Task to carry out ->
Copy out the line that contains "The height and width of the screenshot is (1080, 1920)." and the lines after it through the final one in the entries below, exactly, with no other lines.

[Dataset items]
=== Section Start ===

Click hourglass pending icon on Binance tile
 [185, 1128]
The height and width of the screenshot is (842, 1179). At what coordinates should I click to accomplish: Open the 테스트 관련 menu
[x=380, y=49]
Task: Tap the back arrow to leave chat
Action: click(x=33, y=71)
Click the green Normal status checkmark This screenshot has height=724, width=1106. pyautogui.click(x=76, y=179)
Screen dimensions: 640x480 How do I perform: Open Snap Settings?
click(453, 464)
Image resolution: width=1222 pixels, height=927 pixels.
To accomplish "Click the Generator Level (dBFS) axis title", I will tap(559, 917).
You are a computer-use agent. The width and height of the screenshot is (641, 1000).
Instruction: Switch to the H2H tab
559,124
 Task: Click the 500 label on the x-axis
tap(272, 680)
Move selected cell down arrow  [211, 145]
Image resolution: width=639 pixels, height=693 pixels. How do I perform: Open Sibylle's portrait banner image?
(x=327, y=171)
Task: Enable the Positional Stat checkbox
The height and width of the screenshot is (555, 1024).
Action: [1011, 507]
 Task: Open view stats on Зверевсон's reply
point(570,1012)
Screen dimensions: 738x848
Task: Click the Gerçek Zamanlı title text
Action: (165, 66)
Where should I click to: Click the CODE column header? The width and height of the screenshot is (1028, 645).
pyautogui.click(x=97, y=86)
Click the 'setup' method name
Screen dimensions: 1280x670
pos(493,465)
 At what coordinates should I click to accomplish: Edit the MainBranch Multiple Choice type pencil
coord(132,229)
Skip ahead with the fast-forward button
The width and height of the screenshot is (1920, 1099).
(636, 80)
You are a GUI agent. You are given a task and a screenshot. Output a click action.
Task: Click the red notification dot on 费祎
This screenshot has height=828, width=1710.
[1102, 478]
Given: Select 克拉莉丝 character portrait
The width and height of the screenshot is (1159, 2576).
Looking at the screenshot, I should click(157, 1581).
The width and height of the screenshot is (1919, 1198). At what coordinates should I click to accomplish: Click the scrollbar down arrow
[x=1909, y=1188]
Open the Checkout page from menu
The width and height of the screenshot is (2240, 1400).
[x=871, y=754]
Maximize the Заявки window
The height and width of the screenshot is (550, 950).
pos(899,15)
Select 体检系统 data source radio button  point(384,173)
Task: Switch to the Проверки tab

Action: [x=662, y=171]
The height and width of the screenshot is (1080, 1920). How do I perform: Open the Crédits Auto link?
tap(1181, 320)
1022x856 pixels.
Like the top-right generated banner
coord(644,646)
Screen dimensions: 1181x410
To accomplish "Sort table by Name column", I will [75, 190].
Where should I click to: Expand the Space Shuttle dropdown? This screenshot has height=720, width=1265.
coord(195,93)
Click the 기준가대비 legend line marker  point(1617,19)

=== Section End ===

Solution to this problem ->
The height and width of the screenshot is (1080, 1920). How do I perform: Open the Crédits Auto link?
tap(1181, 320)
1022x856 pixels.
Like the top-right generated banner
coord(644,646)
Screen dimensions: 1181x410
To accomplish "Sort table by Name column", I will [75, 190].
Where should I click to: Expand the Space Shuttle dropdown? This screenshot has height=720, width=1265.
coord(195,93)
Click the 기준가대비 legend line marker  point(1617,19)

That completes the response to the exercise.